Give the lines from the one containing "Image resolution: width=521" through the one containing "(x=177, y=503)" again, changing "help icon" to "info icon" and leaving everything else unchanged.

---- DATA SECTION

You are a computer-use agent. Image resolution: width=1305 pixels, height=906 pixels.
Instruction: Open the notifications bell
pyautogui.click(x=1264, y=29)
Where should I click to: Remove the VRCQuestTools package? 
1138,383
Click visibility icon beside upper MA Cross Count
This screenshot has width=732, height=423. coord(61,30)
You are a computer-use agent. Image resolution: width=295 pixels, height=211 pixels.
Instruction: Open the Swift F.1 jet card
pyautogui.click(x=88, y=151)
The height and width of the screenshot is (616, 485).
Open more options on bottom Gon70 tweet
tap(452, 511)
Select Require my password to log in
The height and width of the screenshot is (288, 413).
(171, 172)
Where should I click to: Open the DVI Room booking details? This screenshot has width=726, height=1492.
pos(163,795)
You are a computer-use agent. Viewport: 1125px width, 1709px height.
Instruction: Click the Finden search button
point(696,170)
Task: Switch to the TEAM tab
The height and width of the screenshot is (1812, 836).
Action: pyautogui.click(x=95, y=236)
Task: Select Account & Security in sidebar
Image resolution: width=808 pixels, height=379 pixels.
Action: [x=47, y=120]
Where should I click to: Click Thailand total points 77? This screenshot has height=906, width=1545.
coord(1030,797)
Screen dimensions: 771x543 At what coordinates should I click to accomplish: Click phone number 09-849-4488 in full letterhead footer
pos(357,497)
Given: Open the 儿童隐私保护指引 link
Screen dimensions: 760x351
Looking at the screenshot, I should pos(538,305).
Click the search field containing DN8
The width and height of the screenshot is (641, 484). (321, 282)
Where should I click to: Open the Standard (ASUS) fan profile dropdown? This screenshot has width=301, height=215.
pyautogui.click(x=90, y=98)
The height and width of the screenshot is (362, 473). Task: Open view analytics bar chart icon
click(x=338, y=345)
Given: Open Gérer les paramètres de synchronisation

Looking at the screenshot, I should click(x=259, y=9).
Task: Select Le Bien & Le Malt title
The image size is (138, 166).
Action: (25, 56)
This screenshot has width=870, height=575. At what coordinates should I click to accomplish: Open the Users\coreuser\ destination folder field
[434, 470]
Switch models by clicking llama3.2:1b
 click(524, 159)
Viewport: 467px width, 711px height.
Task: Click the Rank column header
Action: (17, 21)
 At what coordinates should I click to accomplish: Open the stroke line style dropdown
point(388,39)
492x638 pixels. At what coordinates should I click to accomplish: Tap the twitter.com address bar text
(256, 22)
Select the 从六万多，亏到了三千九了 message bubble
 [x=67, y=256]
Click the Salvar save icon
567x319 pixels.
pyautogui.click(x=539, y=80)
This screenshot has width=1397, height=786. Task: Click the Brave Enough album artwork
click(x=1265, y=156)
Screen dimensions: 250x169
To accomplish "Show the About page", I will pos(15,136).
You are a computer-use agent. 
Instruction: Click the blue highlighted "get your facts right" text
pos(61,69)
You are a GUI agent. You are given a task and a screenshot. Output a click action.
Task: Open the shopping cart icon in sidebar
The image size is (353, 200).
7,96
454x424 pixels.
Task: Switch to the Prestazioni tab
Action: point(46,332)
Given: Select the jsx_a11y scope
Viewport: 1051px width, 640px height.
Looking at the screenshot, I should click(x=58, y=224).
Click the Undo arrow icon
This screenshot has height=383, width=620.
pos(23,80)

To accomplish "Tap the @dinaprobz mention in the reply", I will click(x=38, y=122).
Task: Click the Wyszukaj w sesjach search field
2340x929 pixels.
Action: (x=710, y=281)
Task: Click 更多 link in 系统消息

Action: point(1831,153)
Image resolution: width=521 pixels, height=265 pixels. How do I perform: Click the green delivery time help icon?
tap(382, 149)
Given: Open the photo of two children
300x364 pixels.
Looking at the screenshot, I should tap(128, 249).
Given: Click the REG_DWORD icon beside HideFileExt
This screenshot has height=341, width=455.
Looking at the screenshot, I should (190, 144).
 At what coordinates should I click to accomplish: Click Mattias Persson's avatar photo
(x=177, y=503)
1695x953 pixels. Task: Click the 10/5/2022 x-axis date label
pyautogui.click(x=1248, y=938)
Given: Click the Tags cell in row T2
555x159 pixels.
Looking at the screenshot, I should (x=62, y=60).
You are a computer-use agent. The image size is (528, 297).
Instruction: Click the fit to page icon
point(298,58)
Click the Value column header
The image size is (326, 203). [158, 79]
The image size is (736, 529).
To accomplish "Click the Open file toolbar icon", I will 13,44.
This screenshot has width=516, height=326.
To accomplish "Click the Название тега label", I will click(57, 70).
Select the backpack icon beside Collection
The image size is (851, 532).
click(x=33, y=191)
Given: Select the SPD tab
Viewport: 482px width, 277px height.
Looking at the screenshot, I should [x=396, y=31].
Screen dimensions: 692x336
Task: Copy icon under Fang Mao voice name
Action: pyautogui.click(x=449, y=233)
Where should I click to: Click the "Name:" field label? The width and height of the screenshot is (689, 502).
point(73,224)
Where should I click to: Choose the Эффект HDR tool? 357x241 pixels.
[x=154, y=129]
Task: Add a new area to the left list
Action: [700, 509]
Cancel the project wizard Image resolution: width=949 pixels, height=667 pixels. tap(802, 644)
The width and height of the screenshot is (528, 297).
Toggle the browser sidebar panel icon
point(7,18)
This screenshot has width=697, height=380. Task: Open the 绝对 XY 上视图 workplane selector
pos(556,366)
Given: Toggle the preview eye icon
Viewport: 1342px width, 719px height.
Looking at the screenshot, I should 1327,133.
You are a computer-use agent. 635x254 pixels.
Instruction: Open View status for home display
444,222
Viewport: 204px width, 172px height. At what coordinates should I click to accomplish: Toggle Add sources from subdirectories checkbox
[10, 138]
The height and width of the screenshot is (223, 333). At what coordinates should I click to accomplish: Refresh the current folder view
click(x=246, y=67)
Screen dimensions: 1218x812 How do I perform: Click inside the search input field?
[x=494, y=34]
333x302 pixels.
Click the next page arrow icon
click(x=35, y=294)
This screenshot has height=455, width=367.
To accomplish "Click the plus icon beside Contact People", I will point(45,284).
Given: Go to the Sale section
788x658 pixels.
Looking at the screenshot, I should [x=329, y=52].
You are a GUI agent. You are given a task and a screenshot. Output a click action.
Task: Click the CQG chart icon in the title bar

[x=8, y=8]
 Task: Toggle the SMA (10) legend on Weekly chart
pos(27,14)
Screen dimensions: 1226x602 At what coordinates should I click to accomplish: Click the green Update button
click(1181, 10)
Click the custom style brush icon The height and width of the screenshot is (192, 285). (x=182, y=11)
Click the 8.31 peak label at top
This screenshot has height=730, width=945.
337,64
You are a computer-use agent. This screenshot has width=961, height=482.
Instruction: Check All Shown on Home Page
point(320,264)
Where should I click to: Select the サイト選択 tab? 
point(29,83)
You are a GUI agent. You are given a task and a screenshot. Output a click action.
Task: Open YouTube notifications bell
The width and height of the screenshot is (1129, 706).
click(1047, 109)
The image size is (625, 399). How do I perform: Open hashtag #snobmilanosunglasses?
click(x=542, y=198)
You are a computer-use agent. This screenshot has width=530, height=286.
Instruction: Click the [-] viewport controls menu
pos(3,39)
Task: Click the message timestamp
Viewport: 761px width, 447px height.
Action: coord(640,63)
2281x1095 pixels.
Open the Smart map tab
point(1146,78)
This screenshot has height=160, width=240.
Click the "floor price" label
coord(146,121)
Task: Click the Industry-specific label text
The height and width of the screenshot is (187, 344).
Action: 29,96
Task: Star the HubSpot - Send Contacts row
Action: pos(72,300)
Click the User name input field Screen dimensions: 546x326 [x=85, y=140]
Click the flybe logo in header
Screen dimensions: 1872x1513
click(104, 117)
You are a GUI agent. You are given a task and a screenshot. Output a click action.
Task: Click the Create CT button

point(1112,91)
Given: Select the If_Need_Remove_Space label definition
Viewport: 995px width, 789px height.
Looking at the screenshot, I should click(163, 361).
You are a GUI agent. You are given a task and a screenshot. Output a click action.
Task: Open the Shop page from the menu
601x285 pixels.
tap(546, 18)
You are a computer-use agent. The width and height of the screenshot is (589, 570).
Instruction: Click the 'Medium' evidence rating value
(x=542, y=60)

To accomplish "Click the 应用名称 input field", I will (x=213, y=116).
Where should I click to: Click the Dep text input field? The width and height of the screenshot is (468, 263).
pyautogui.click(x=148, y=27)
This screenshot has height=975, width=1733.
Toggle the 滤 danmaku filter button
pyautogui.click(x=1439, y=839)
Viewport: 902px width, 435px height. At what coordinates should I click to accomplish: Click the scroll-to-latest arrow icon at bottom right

--------

**EXERCISE RESULT**
Image resolution: width=521 pixels, height=265 pixels. How do I perform: Click the green delivery time info icon?
tap(382, 149)
Given: Open the photo of two children
300x364 pixels.
Looking at the screenshot, I should tap(128, 249).
Given: Click the REG_DWORD icon beside HideFileExt
This screenshot has height=341, width=455.
Looking at the screenshot, I should (190, 144).
 At what coordinates should I click to accomplish: Click Mattias Persson's avatar photo
(x=177, y=503)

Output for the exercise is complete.